• _本文_
Client Reporting Engine の設定では、すべてのデータのマスター コピーが存在し続ける PSQL Server の名前が「ストレージ サーバー」として使用されます。Client Reporting Engine を設定すると、そのマスター ストレージ サーバー上にあるのと同じデータベースがすべて SQL クライアントにも公開されるため、すべての SQL クエリをこのレポート エンジンに送信できます。Reporting Engine を使用するには、クエリやその他の関連する要求がサーバーでなくこのクライアントに送信されるように設計を変更する必要があります。
PSQL Client Reporting Engine には、キャッシュの使用状況を追跡するための Windows パフォーマンス カウンターが搭載されています。PSQL Server と Vx Server でも Windows パフォーマンス カウンターが搭載されるようになり、アプリケーションの直接の使用と、レポート エンジンなどリモートのキャッシュ エンジンによるアプリケーションの使用を識別できるようになりました。さらに、キャッシュ ヒット率のカウンターが、累計のアクティビティでなく最近のアクティビティを反映するように変更されました。
メモ:この特別なエンジンは、大部分のデータベース オペレーションを正常に実行できるものの、読み取りが主体のレポート ジョブ向けに設計されています。Client Reporting Engine は、Btrieve アプリケーションにより、常時接続のクライアント キャッシュ エンジンとして使用することができます。
以下のセクションでは、設定で使用されるサーバーおよびクライアントのプロパティについて説明します。

• _練習問題_
A. Client Reporting Engine の説明を、「Client Reporting Engine の設定では、すべてのデータのマスター」という語句を含むところから打ち直し、「アプリケーションにより、常時接続のクライアント キャッシュ エンジンとして使用することができます。」を書いたところで止めること。
B. Client Reporting Engine の説明を、最後の文の後から書き継ぐこと。

• _利用データ_
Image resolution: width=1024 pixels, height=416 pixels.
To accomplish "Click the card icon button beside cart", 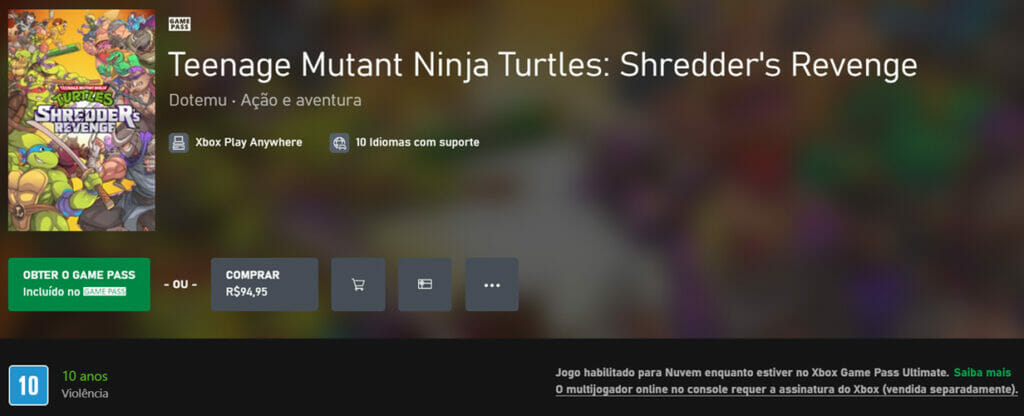I will (425, 284).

• _各問の解答_
A.
Client Reporting Engine の設定では、すべてのデータのマスター コピーが存在し続ける PSQL Server の名前が「ストレージ サーバー」として使用されます。Client Reporting Engine を設定すると、そのマスター ストレージ サーバー上にあるのと同じデータベースがすべて SQL クライアントにも公開されるため、すべての SQL クエリをこのレポート エンジンに送信できます。Reporting Engine を使用するには、クエリやその他の関連する要求がサーバーでなくこのクライアントに送信されるように設計を変更する必要があります。
PSQL Client Reporting Engine には、キャッシュの使用状況を追跡するための Windows パフォーマンス カウンターが搭載されています。PSQL Server と Vx Server でも Windows パフォーマンス カウンターが搭載されるようになり、アプリケーションの直接の使用と、レポート エンジンなどリモートのキャッシュ エンジンによるアプリケーションの使用を識別できるようになりました。さらに、キャッシュ ヒット率のカウンターが、累計のアクティビティでなく最近のアクティビティを反映するように変更されました。
メモ:この特別なエンジンは、大部分のデータベース オペレーションを正常に実行できるものの、読み取りが主体のレポート ジョブ向けに設計されています。Client Reporting Engine は、Btrieve アプリケーションにより、常時接続のクライアント キャッシュ エンジンとして使用することができます。

B.
Client Reporting Engine のサーバー プロパティ
Client Reporting Engine のクライアント プロパティ
Client Reporting Engine のデータベースのプロパティ
Client Reporting Engine に関する制限事項
Client Reporting Engine のサーバー プロパティ
PSQL Client Reporting Engine には 2 つの追加サーバー プロパティがあります。
記憶域サーバー – Client Reporting Engine がマスター データ コピーとして使用する PSQL Server インストレーションの名前。このインストレーションには Windows や Linux のパーソナル コンピューターまたはサーバーを指定することができます。
TEMPDB ディレクトリ – Client Reporting Engine に使用させる一時的なローカル データベースの場所。デフォルトのパスはC:\ProgramData\Actian\PSQL\tempd で、大半のシステムでは、この場所で十分です。
これら 2 つの設定は、PSQL の他のエディションでは使用されません。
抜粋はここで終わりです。